I felt more of a connection with Lundy than I have with any other Wayward Children. At first, her character seems a little bit bland – she’s the principal’s daughter, a bookworm, a rule follower. Quiet. She definitely isn’t as distinct as some of McGuire’s other heroes, but that’s exactly what sets her apart. She is a normal girl, perhaps a bit of a loner, living in the 1960s, with a normal family. I was drawn to her quiet bookishness. Each of McGuire’s Wayward Children books feature a different type of child who ends up in a (very) different type of world. Following my connection with Lundy, I feel like if I opened one of McGuire’s doors, it would lead me to a world very similar to Lundy’s Goblin Market.

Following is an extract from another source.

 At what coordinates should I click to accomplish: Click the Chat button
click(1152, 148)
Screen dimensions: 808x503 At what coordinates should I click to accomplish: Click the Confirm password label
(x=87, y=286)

I looooooved the Goblin Market. It’s different from McGuire’s other worlds in that children are able to freely travel back and forth between their home world and through the Doorway to this one, at least until their 18th birthday. McGuire’s other worlds aren’t so readily accessible, and it’s interesting to compare Lundy’s experience with the experiences of the other Wayward Children, who only went down the doorway once and then spent years trying to find it again. But… this feature doesn’t work out so well for Lundy, which absolutely broke my heart. The flexibility of traveling to this world made Lundy’s journey less ominous and less urgent than the journeys in the other books, where the children only get that one chance to decide whether to stay forever or to go home. McGuire is tricky, though – she lulls us into a false sense of security then hits us with a sucker punch to the heart. It hurts so good.

The Goblin Market is definitely one of my favorite worlds, right up there with the world the twins went to in Down Among the Sticks and Bones. There are centaurs, birds, children turning into birds, and a complex yet intuitive system of rules. I love rules (which is maybe why I went to law school), so this world really resonated with me. And the characters from this world! The Archivist, who I imagine as an ancient librarian, guides Lundy like Virgil leading Dante through the Inferno. And, of course, Moon. Lundy doesn’t have any friends in her home world, but she meets Moon, her best friend, at the Goblin Market. Their friendship was one of my favorite things about this book.

I love this book so much. It is absolutely one of my favorite reads of 2019. Please, please, please… read this book. If you haven’t read the rest of the series, start here.